Cinnamon Bay, St. John, USVIThe view from Cottage #10.

There are some sand fleas or no see-ums or something that are pesky if you’re out on the sand at night, but otherwise, we had no trouble with bugs or critters. We did follow the advice of another traveler and sprinkled Gold Bond medicated powder in our beds because the bugs apparently don’t like the smell of it. We have no idea if it helps, but we figure it can’t hurt.

This is definitely not a four star resort, so if you need a pool, fluffy towels, your own bathroom, or a place that’s sand-free, this isn’t the spot for you. But it’s definitely more of a “national park experience” than staying at a hotel, it’s right on the beach (which is why we go to the USVI), and it’s much easier on the pocketbook. Since just getting to the island is expensive and since food is also expensive, even if you shop for your own groceries, staying at Cinnamon Bay Campground makes a trip to this magical place more affordable, and we’re always in favor of that!

Have a budget accommodation tip for a popular destination? Share it in the comments, and enjoy your next national park adventure, whether it’s for a week or a weekend!

Cinnamon Bay, St. John, USVI Luv your National Parks!

5 thoughts on “Cinnamon Bay Campground, a budget lodging option in Virgin Islands National Park

  1. Is there a guide on how to plan the trip to get from Texas to the park? I know you can’t fly to the island and need to take a ferry or puddle jumper. I am having a hard time finding resources

    • Cori,

      Good to hear from you! The airport on St. Thomas (STT) is the gateway to the islands of St. Thomas and St. John as well as to Virgin Islands National Park (on St. John). From the airport, taxis take you to one of the ferry docks: downtown Charlotte Amalie or Red Hook on the east end of the island. The ferry crossing from downtown takes longer (~45 minutes) and runs less frequently, but the ferry crossing from Red Hook is quick (~20 minutes) and runs hourly. We like the convenience of the Red Hook schedule. The This Week publication is a great resource.
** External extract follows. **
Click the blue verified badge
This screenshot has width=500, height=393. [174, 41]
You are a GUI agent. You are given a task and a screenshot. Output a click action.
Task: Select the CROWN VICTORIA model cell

      Once you’re on St. John, an informal but thorough network of open-air taxis circle the island, focusing on the north shore beaches and Cruz Bay ferry dock. You can also rent a jeep (~$75/day), but we much prefer the taxis, as driving on the left in a car with the steering wheel on the left (and on those hills!) can be less than relaxing. The taxis provide door-to-door service and tremendous views: ask your driver to stop at the various vistas for photo ops (be sure to tip accordingly). Taxi prices are fixed by route, which makes budgeting easier.

      Unfortunately Hurricane Irma just caused quite a bit of devastation in the USVI, so be sure to contact the National Park Service or the tourism bureau before planning a trip. As of today (9/12/17), the VI government is requesting the postponement of all tourist travel to STT and STJ. Keep an eye on things, though, because your tourist dollars will be needed more than ever once the islands are again ready for visitors. We’ll be back. Positive is how we live!